Millions of adults suffer peripheral nerve injuries from accidents, surgical complications, or degenerative conditions, yet even successful surgical repair often leaves patients with incomplete recovery of sensation and motor function. The glacial pace of nerve regrowth—roughly one millimeter per day—means recovery can take months or years, with many never regaining full function.
This comprehensive review evaluates six therapeutic strategies that could accelerate healing beyond what surgery alone achieves. Electrical stimulation appears to enhance axonal sprouting through targeted neural activation. Erythropoietin, traditionally known for red blood cell production, demonstrates neuroprotective effects by reducing inflammation and promoting Schwann cell proliferation. Tacrolimus, an immunosuppressant, shows promise in enhancing nerve conduction velocity. Methylcobalamin, a bioactive form of vitamin B12, supports myelin synthesis and axonal regeneration. Gene therapy approaches target specific growth factors, while stem cell interventions provide both structural support and paracrine signaling.

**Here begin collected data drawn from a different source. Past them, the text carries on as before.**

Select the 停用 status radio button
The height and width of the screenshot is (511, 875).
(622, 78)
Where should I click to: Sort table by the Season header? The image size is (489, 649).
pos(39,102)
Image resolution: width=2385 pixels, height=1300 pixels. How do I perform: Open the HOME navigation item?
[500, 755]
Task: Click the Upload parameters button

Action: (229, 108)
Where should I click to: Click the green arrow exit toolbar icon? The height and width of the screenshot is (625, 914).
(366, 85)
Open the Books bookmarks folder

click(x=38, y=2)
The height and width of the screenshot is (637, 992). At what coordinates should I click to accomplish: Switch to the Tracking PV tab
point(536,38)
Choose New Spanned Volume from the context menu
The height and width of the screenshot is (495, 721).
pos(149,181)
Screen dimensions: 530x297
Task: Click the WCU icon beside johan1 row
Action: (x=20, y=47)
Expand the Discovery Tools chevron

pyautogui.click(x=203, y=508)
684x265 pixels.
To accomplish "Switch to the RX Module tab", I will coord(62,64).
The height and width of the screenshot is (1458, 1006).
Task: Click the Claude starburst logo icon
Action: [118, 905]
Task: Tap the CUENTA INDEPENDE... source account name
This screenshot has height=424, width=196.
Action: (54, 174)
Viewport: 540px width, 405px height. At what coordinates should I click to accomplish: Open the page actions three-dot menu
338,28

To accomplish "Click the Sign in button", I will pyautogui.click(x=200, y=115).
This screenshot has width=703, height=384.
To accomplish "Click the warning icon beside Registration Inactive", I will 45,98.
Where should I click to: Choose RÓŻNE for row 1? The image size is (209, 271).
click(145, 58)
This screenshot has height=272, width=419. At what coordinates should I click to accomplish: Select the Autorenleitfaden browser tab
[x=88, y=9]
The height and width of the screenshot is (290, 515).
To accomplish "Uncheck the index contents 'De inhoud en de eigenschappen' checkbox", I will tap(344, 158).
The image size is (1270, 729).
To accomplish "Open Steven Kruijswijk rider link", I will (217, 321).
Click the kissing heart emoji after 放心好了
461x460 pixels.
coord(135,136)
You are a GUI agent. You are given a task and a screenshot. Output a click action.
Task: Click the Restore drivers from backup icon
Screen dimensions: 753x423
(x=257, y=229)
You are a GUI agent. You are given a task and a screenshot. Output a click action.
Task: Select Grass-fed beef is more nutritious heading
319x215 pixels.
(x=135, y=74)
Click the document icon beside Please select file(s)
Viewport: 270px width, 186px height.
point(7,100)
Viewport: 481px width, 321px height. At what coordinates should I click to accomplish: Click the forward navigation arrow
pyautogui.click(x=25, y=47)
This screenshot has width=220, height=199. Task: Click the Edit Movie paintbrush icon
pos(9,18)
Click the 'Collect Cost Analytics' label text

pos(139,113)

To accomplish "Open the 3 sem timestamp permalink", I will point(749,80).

The clinical translation gap remains substantial. Most evidence derives from animal models using standardized injury protocols that poorly reflect the complex, contaminated wounds typical in human trauma. Dosing, timing, and delivery methods that work in laboratory settings may prove ineffective or impractical in real-world clinical scenarios. The review notably prioritizes clinical utility over biological plausibility—a refreshing departure from purely mechanistic discussions that dominate much regenerative medicine literature. For the estimated 200,000 Americans annually suffering significant peripheral nerve injuries, these approaches represent potential bridges between current surgical limitations and future therapeutic breakthroughs, though rigorous human trials remain essential.